Arnaud Desplechin's A Christmas
Tale is a movie that will have hardcore art-film enthusiasts
raving and everybody else snoozing. Yes, it's true that the
movie is darn amazing on a technical level: it tells the story
of an extended-family of 15 gathering over Christmas and never
loses sight of a single character. Every persona is
well-developed and the viewer feels like they know each of them.
Ice the cake with some lovely cinematography courtesy of veteran
Eric Gautier and you've got yourself what would seem like a
masterpiece on the surface.
And yet A Christmas Tale is no
masterpiece. In fact, it may not even be a good movie. The
reason is simple: however well-constructed its characters and
situations are, they never connect with the audience on an
emotional level. Desplechin's work is so technically competent
that it practically begs to be viewed as an exercise rather than
the deeply poignant experience it should be. There is a sense
that the filmmaker loses touch with his characters by
overanalyzing them; they should be rough around the edges but
the film's execution doesn't allow for this.
Desplechin's overzealousness in A
Christmas Tale does not just show in the fact that he spends
a lot of time indulging in each of his characters. It also rears
its ugly head when he structurally implies up-front that the
experience will be a greatly emotional one. Desplechin inserts
all of the film's conflicts and dramatic meat into the first act
of the movie—we learn right away that the family's matriarch,
Junon (Catherine Denuve), has been diagnosed with terminal
leukemia; that she lost a 7-year-old son decades ago, likely
because she passed the disease on; that her next-eldest son,
Ivan (Melvil Poupard), became her favorite child because he took
the deceased's place; and that her youngest, Henri (Mathieu
Amalric), will soon be giving her a bone-marrow transplant
despite being banished from the family in a legal-agreement by
her depressed daughter, Elizabeth (Anne Consigny) —to show that
he's going to use the rest of the movie to work on
emotional-development. (If that sentence seemed long and
complicated, then the movie, which plays like 25 of them strung
together, isn't for you.) Oh, and don't forget that A
Christmas Tale is indeed about its titular holiday, meaning
its frontloaded structure suggests a genre-defying movie in and
of itself because, after all, when was the last time you saw a
Christmas movie about character development?

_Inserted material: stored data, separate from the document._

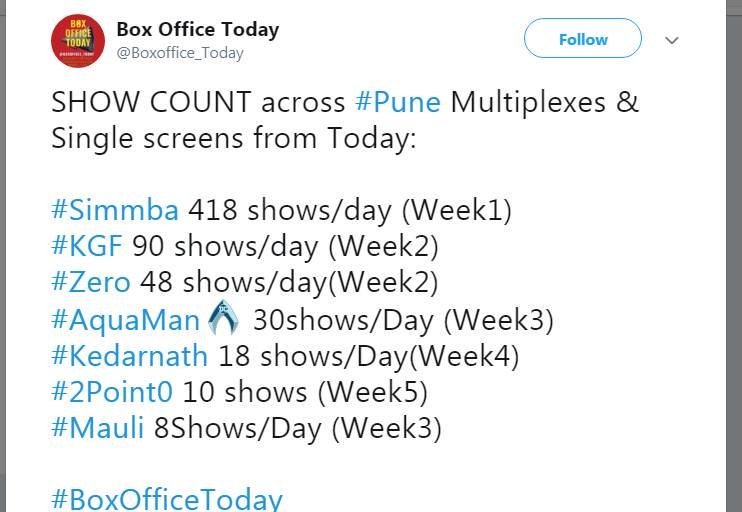742x512 pixels.
Task: Click the '10 shows (Week5)' text
Action: (305, 392)
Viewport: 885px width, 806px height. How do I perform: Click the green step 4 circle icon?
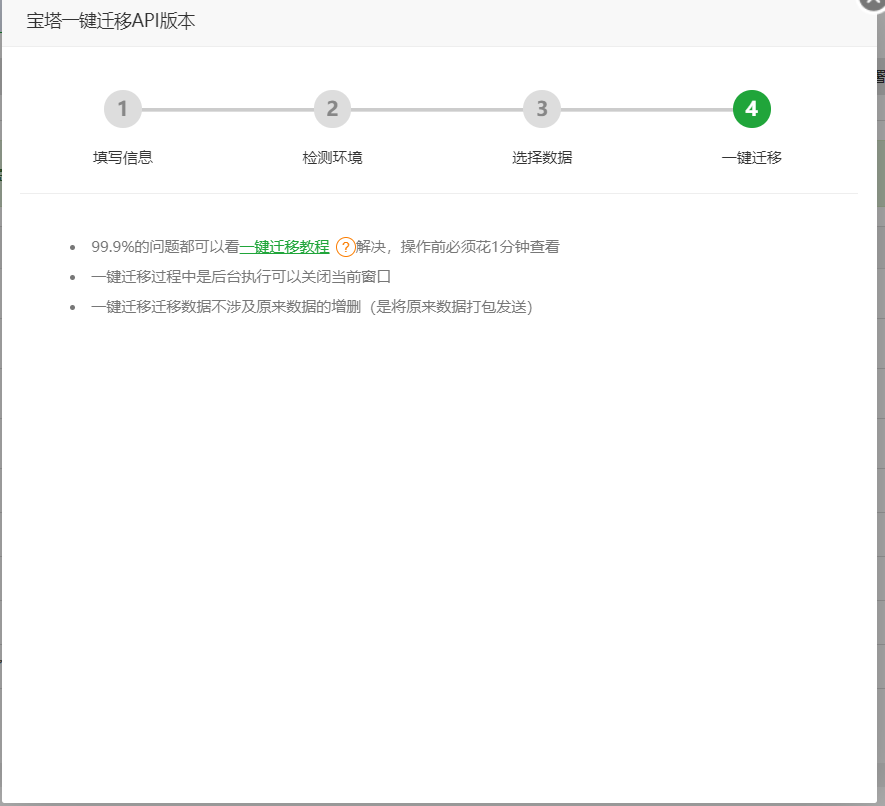[751, 109]
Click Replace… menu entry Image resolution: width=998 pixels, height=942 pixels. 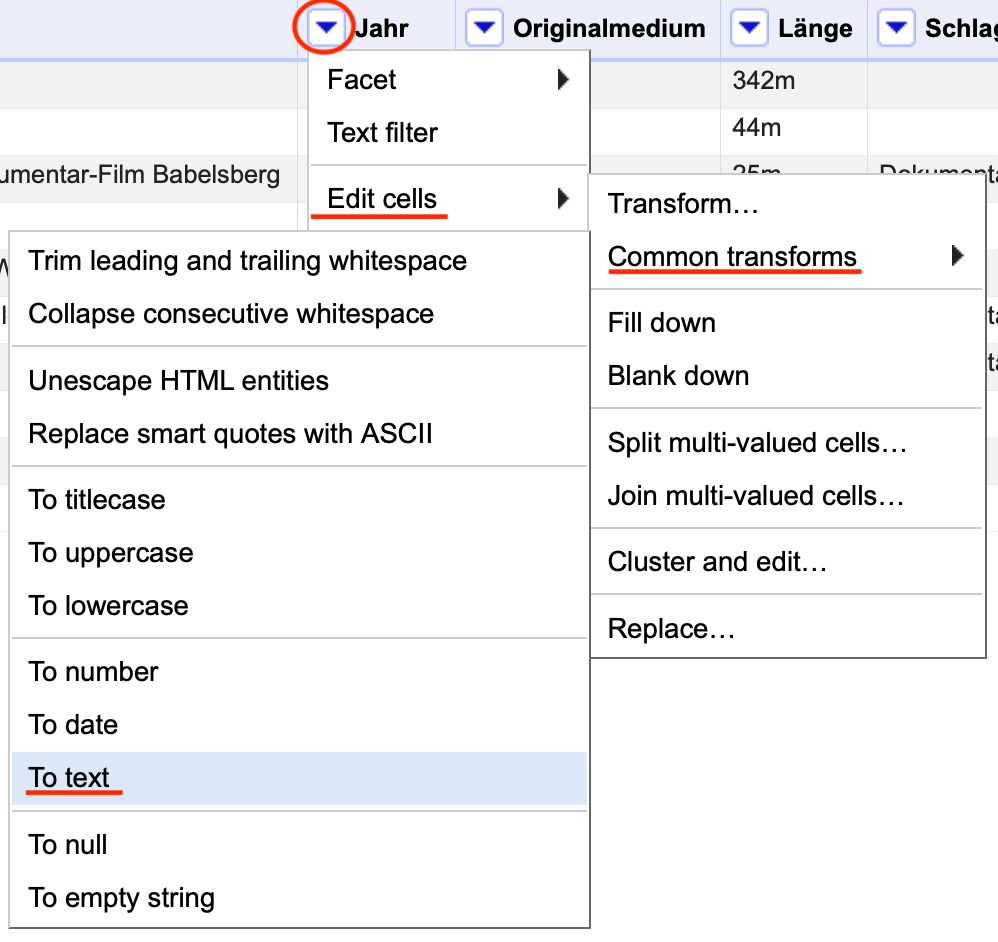tap(671, 629)
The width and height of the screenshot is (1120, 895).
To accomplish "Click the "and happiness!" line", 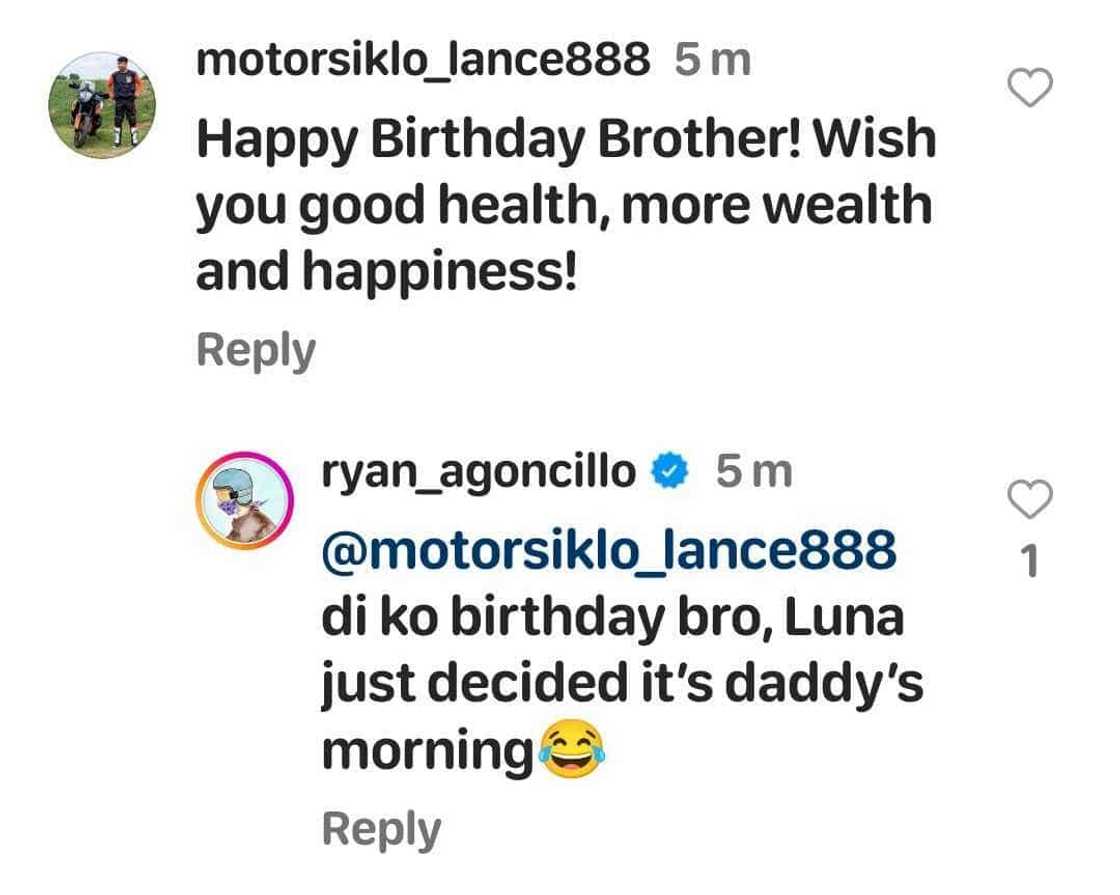I will (x=386, y=273).
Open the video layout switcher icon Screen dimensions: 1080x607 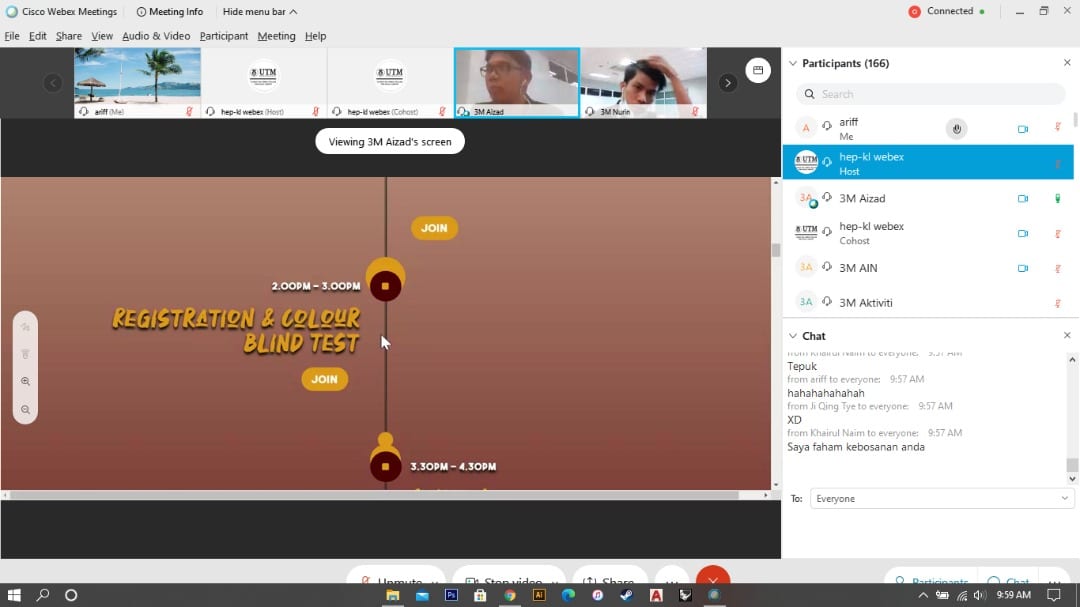[758, 70]
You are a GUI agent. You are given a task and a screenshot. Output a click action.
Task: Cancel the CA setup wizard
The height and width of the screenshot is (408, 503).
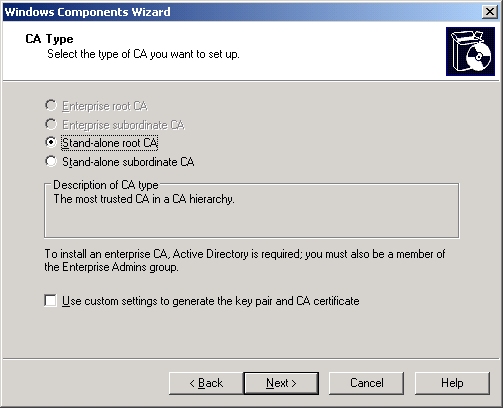point(366,383)
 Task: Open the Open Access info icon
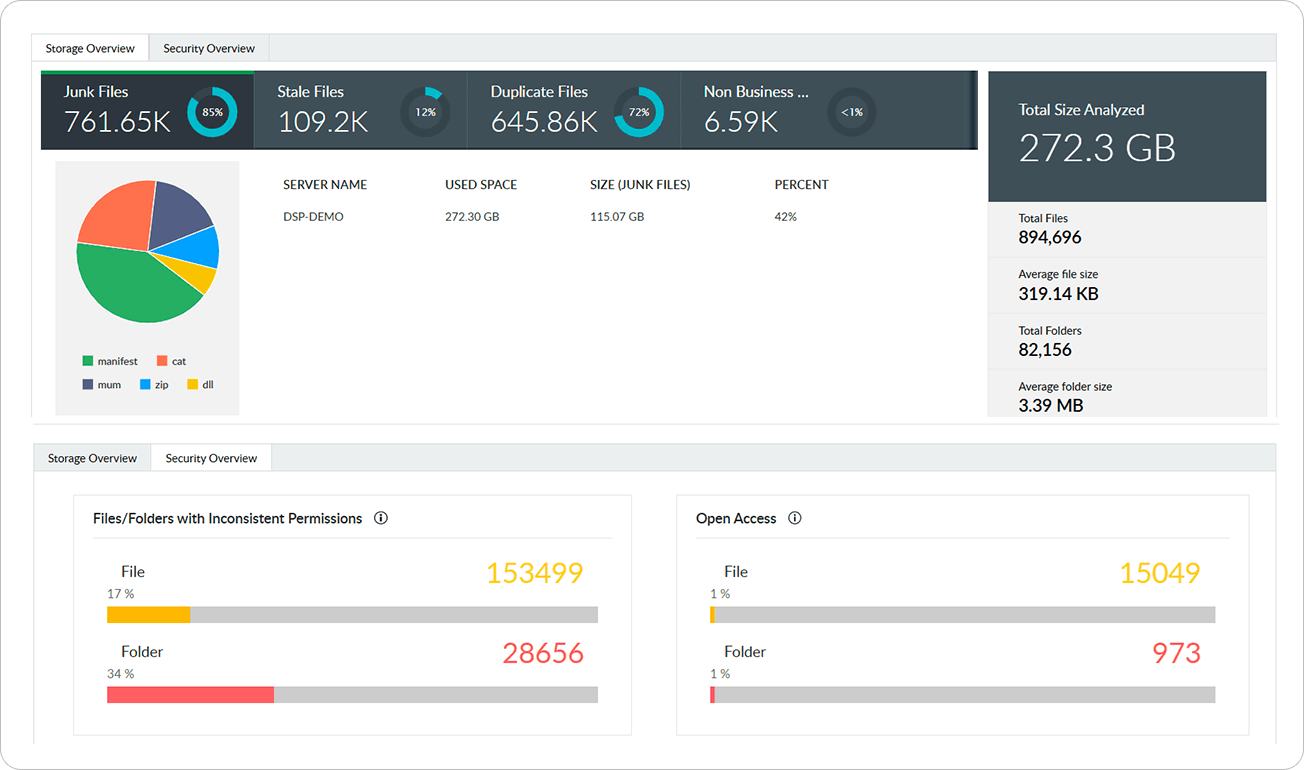[794, 518]
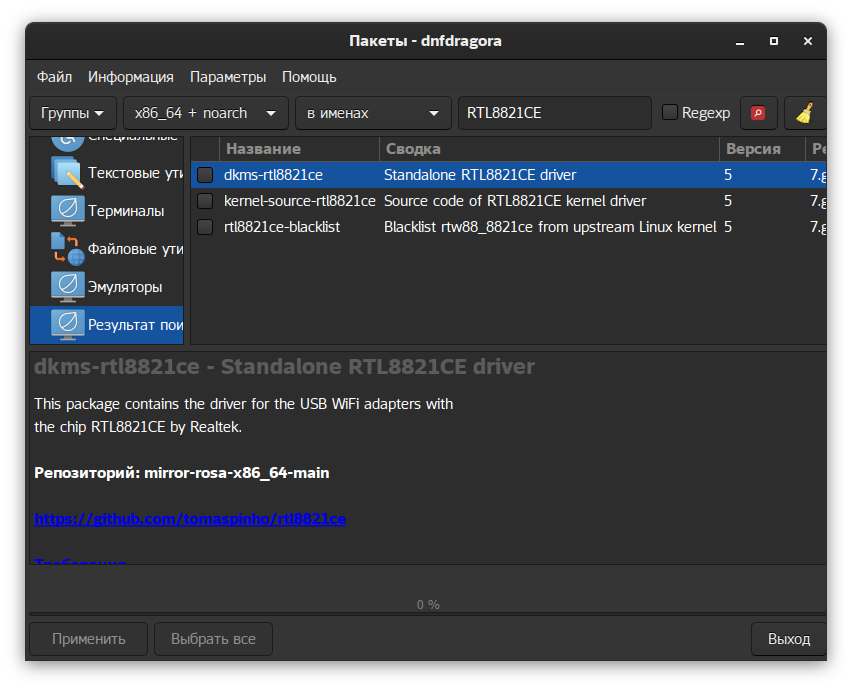Open the Группы view dropdown
The height and width of the screenshot is (689, 852).
72,113
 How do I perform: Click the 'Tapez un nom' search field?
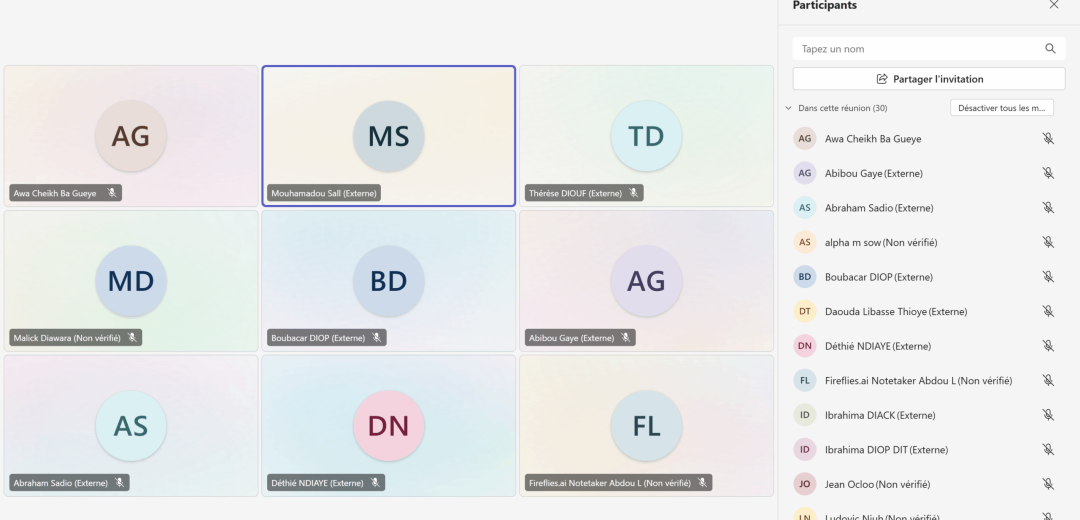pyautogui.click(x=915, y=48)

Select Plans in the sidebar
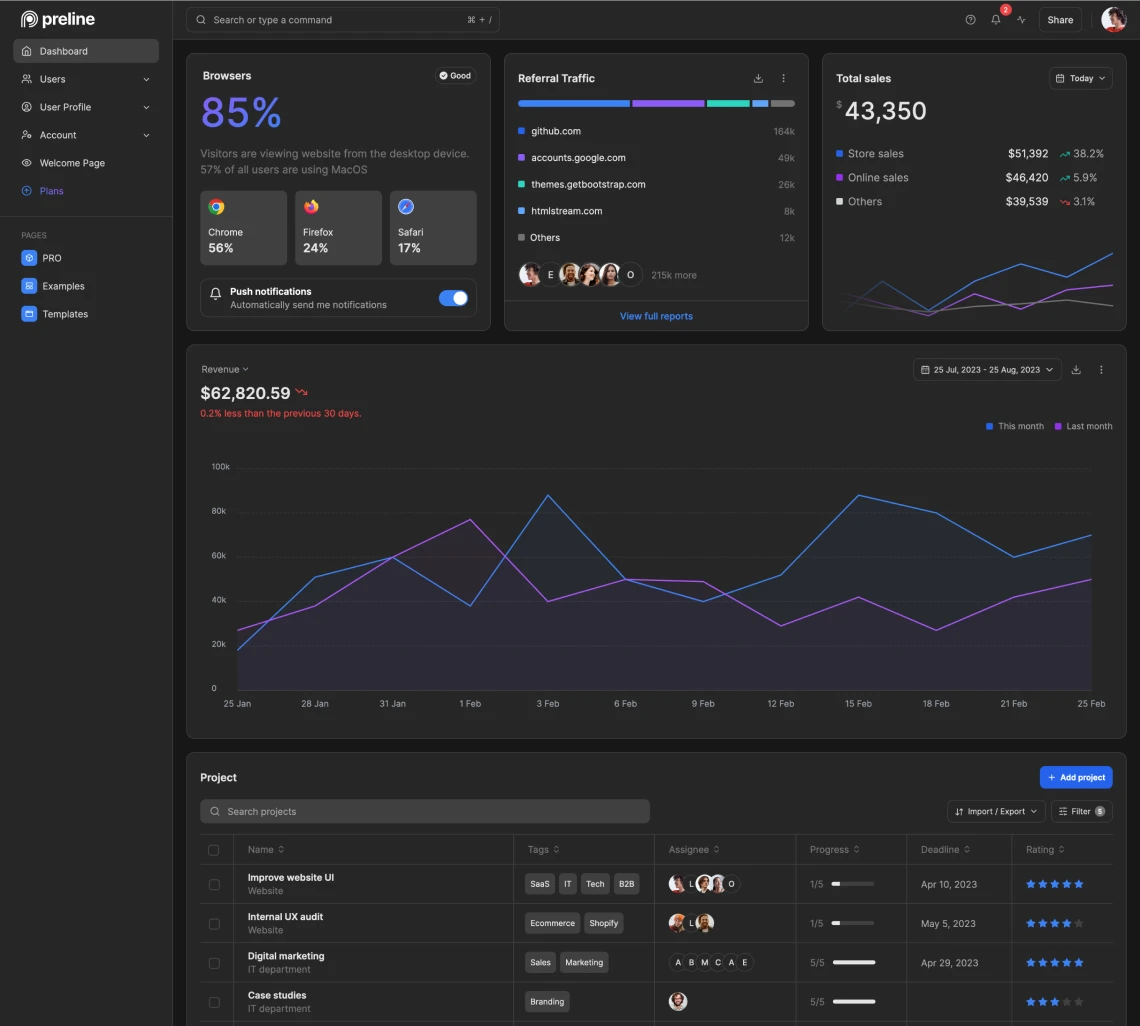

The above represents precisely the
irony of A Christmas Tale: it focuses so much on
developing its characters and yet the characters never once move
the audience. Part of this is because they collectively
represent a dysfunctional family and dysfunctional families are
rarely involving when their antics aren’t in some way true to
life or neurotically funny (forget about touching). But a lot of
it is because Desplechin just wants the film to be perfect,
which is the antithesis of what his characters are. They should
be a family of humans experiencing authentic problems as
they come together to celebrate a holiday; instead, they're
pawns in an artistically-drunken Christmas carol that wants to
make sure you know it's not like the rest of its kind. The
result is a work that will leave most viewers yawning well
before its cumbersome 152 minutes have passed.
-Danny Baldwin, Bucket Reviews
Review Published on: 11.2.2008
Screened on: 10.28.2008 at the
Lionsgate Screening Room in Santa Monica, CA.